«Глюк» почесал нос и доверительно добил:
— По параметрам всем подходишь… Все одно, больше никого нету.
Я слегка умилилась от его обширного лексикона: вон какое умное слово знает — «параметры». Но кое-что настораживало:
— Да ты что? Выходит, я избранная. Клево! А самому — слабо? Ну, ты же бог…
О-о-о, как боги, оказывается, умеют раздуваться от важности. По мне, так жутко напоминает воздушный шарик. Что он там пытается донести в массы?
— Это не моя прерогатива спасать всех ко мне обратившихся…
Сочувственно покивав головой, дескать, достали бедное божество мелкие людишки своими просьбами, резюмировала:
— Ни фига ты не можешь, как только спихнуть со своей больной головы на мою здоровую задницу, да еще и безвозмездно. Ответь мне, «небесный очковтиратель»… А что мне будет за оказанное содействие?!
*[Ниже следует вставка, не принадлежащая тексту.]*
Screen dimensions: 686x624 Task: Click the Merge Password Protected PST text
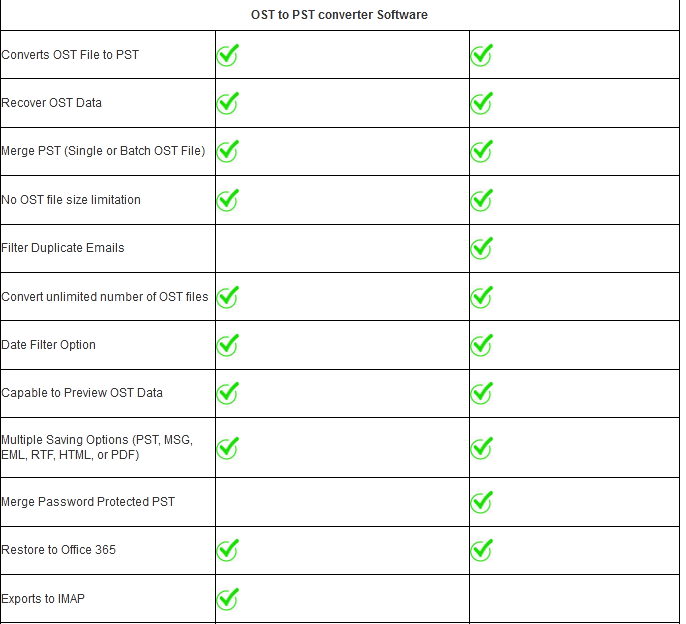click(88, 502)
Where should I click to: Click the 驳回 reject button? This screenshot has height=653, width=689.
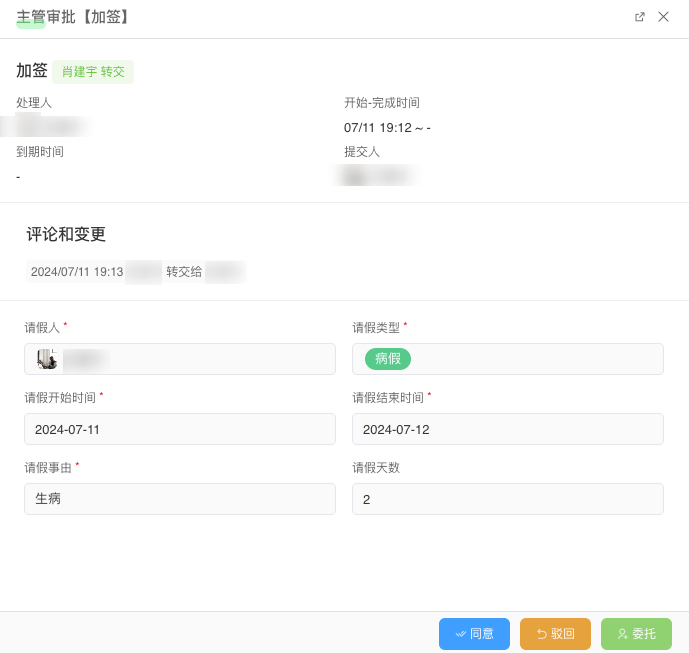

Форсет напыжился и возвестил:
— Слава и почет…
Питая отвращение к любому пафосу, я немедленно дополнила фразу:
— …Посмертно! Сильно, знаете ли, напоминает Твардовского. Что-то типа…
Нет, ребята, я не гордый.
Не загадывая вдаль,
Так скажу: зачем мне орден?
Я согласен на медаль, —
торжественно продекламировала я. И следом продолжила свою мысль: — Не-э… «благочестивый пенкосниматель»! Так дело не пойдет! На кой ляд мне почет и слава? В материальном эквиваленте это как выражается?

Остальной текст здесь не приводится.